● **Exercise requirements**:
Reproduce every line of the data below word for word, leaving out the pictures.

-- Begin --

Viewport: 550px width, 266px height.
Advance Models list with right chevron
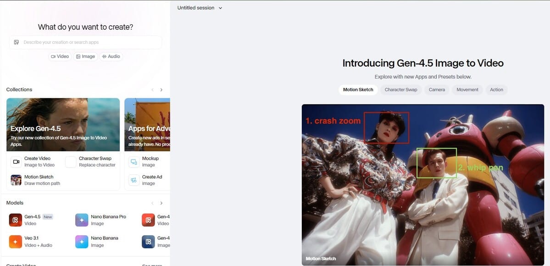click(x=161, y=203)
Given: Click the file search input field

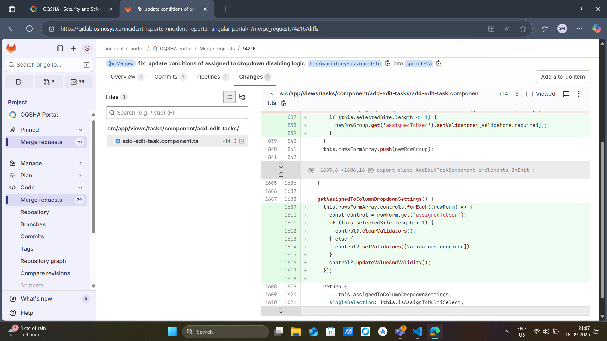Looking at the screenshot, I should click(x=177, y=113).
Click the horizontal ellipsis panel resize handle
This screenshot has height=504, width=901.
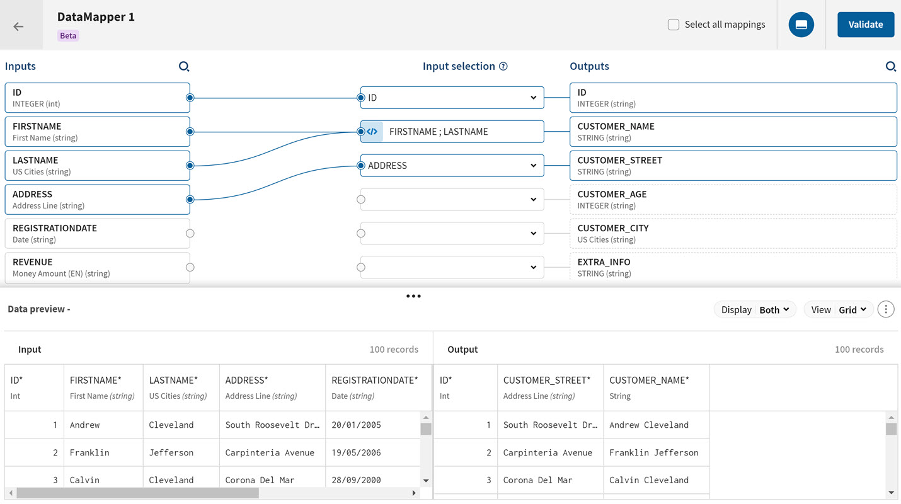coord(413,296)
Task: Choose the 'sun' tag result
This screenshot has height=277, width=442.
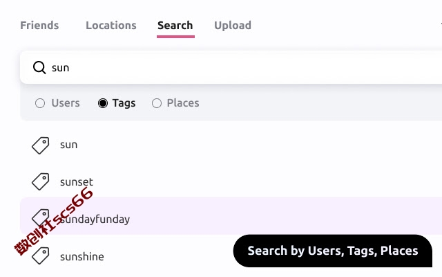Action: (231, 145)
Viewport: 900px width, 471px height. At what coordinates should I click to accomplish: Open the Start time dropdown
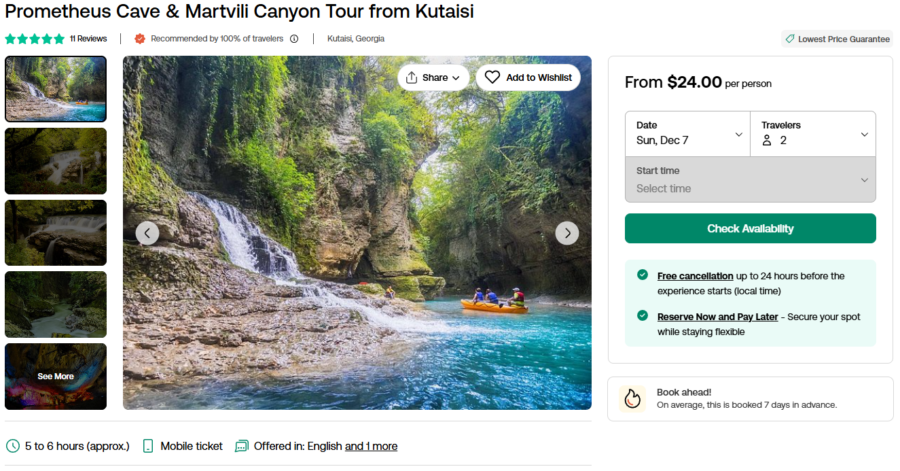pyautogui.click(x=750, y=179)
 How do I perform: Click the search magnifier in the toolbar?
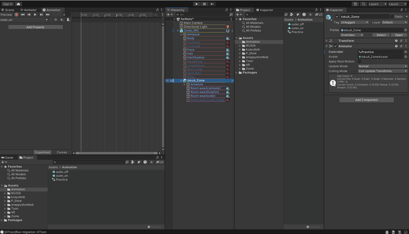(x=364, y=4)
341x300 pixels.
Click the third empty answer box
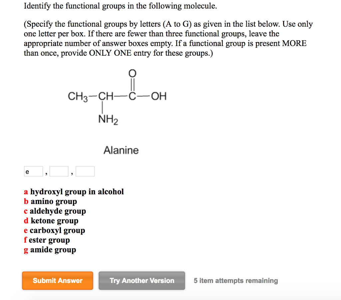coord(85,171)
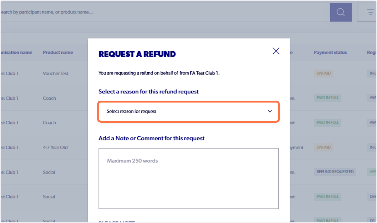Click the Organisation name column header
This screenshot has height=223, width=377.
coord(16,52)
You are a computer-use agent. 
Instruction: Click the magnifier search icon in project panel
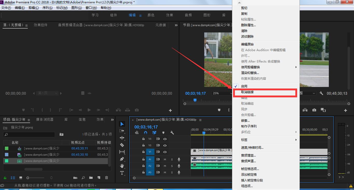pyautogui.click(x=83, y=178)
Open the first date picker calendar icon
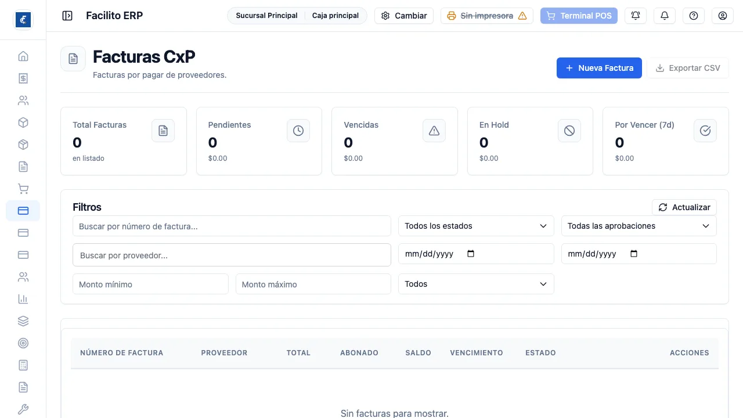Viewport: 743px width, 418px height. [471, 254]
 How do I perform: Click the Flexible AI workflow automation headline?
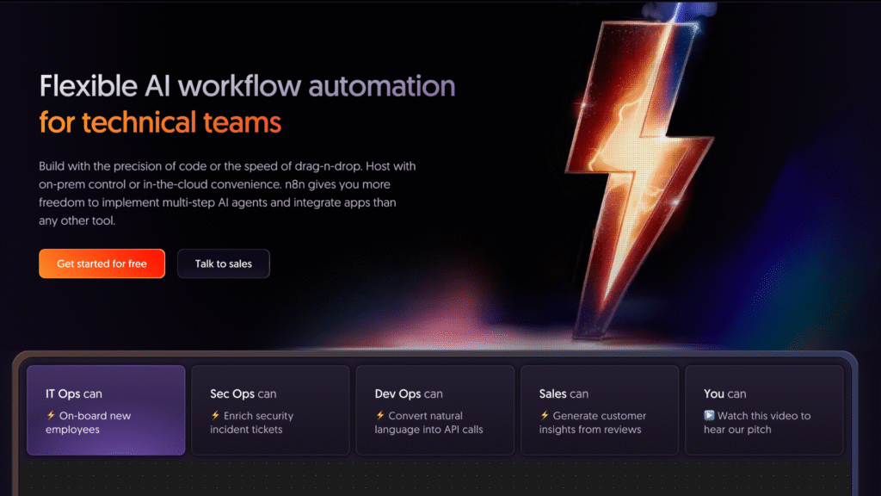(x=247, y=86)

-- End --

● **Full output**:
Viewport: 550px width, 266px height.
Advance Models list with right chevron
click(x=161, y=203)
Given: Click the file search input field

Looking at the screenshot, I should click(x=177, y=113).
Click the horizontal ellipsis panel resize handle
This screenshot has height=504, width=901.
coord(413,296)
Task: Choose the 'sun' tag result
This screenshot has height=277, width=442.
Action: (231, 145)
Viewport: 900px width, 471px height. At what coordinates should I click to accomplish: Open the Start time dropdown
pyautogui.click(x=750, y=179)
 How do I perform: Click the search magnifier in the toolbar?
(x=364, y=4)
341x300 pixels.
Click the third empty answer box
coord(85,171)
Click the Organisation name column header
This screenshot has height=223, width=377.
coord(16,52)
You are a computer-use agent. 
Instruction: Click the magnifier search icon in project panel
pyautogui.click(x=83, y=178)
Open the first date picker calendar icon
Viewport: 743px width, 418px height. [471, 254]
 How do I perform: Click the Flexible AI workflow automation headline?
(x=247, y=86)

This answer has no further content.